EL PLAN DE AGUA PRIETA

 

* La Huelga de los Generales

 

La promulgación de la Constitución de 1917 si bien establecía las bases para la pacificación del país, no resolvía todas las contradicciones que se habían acrecentado durante el conflicto armado, y estas saldrían a flote en las elecciones de 1920.
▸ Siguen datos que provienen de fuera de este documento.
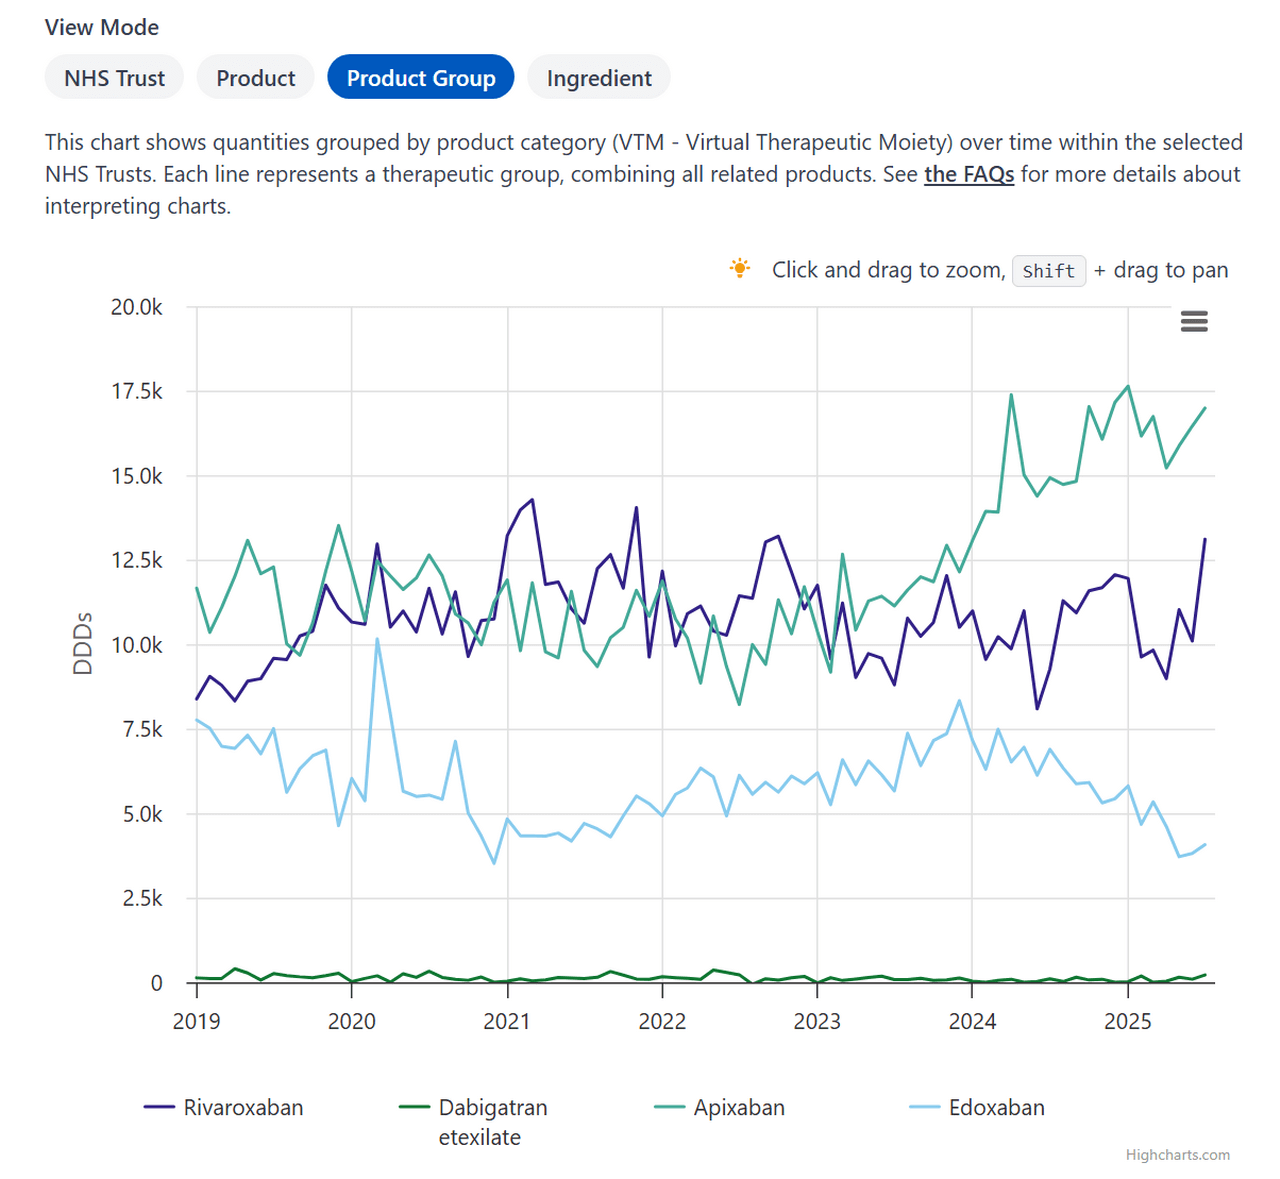
Task: Open the Highcharts.com credits link
Action: click(x=1177, y=1155)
Al estallar el movimiento armado en 1910, ni don Francisco I. Madero ni don Venustiano Carranza se habían planteado como objetivo una nueva Constitución que estableciese nuevas formas de gobernar y hacer vida política. Durante el proceso a las elecciones presidenciales de 1920, Carranza apoya a Ignacio Bonilla “para establecer un gobierno civilista”, en tanto que Álvaro Obregón y otros caudillos buscan construir un país más acorde a las circunstancias y demandas sociales que habían madurado con la lucha armada, que legitimara las aspiraciones de las masas campesinas y del joven movimiento obrero.
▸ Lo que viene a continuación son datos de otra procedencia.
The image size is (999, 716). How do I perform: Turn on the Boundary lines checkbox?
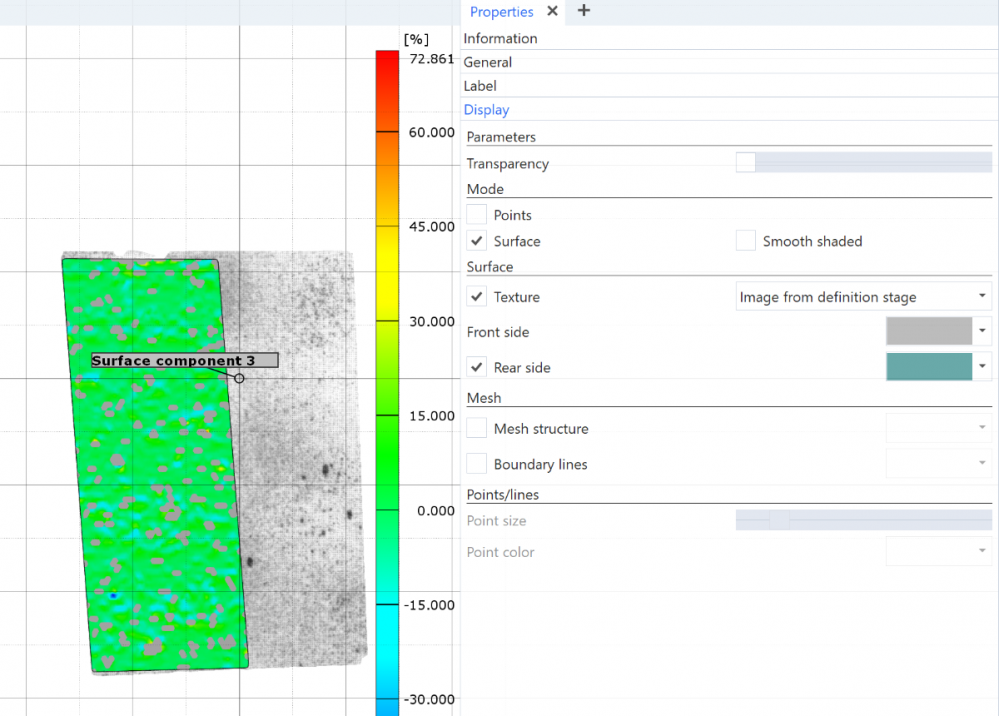pyautogui.click(x=477, y=464)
El general Obregón logra el apoyo de diversos gobernadores, el respaldo de amplios sectores populares y, además de su gran prestigio en las fuerzas revolucionarias, contaba con el respaldo del Partido Liberal Constitucionalista y del entonces recién fundado Partido Laborista, que lanzó su candidatura, con lo que Obregón inició una intensa campaña política por toda la República y consolidó una clara ventaja electoral, lo cual preocupó los planes de Carranza.

Don Venustiano promueve un movimiento tendiente a perturbar la campaña que como candidato realiza el general Obregón, llegando a acusarlo de rebelde y llamándolo a comparecer ante un jurado para responder a los cargos de rebeldía. Al mismo tiempo, Adolfo de la Huerta y Plutarco Elías Calles entraban en conflicto desde Sonora y se enfrentaban al Presidente Carranza a quien acusaban de violar la soberanía de los Estados de la federación.

La pugna culmina con la proclamación el 23 de abril de 1920 del Plan de Agua Prieta, formulado por Luis L. León y Gilberto Valenzuela y avalado por Calles, de la Huerta y Obregón; por los zapatistas y los obreros más activos; por la casi totalidad del ejército y los funcionarios estatales. Este moviendo también es conocido como “La Huelga de los Generales”.

 El Plan desconoce a Carranza “por haberse constituido en Jefe de un partido político y burlar el voto popular para hacerlo ganar; por suspender garantías individuales; por atentar contra la soberanía de los Estados y desvirtuar la organización de la República”.

De la Huerta es designado interinamente como “jefe supremo del Ejército. Se desconoce al Ayuntamiento de la ciudad de México y a los funcionarios públicos cuya investidura tenga origen en las últimas elecciones de Poderes Locales de Guanajuato, San Luis Potosí, Querétaro, Nuevo León y Tamaulipas”. Asimismo, se propone el nombramiento de un presidente provisional de la República y la convocatoria a elecciones presidenciales.

En el Plan de Agua Prieta quedaba establecido en el “Artículo VI. Se reconoce expresamente como Ley Fundamental de la República a la Constitución Política del 5 de febrero de 1917”, con lo cual quedaba claro el conflicto sobre el “Proyecto de Estado” que enarbolaban las fuerzas encontradas.

En esas condiciones don Venustiano Carranza sale de la ciudad de México con el propósito de establecer su gobierno en Veracruz, pero el 20 de mayo es asesinado en Tlaxcalantongo en la Sierra de Puebla.

El Plan de Agua Prieta logró unificar a las distintas facciones revolucionarias y proponía respeto a los principios sociales de la Revolución Mexicana rechazados por el propio don Venustiano Carranza.

 

Autor: Raúl Espinosa Gamboa. Cancún Quintana Roo, México.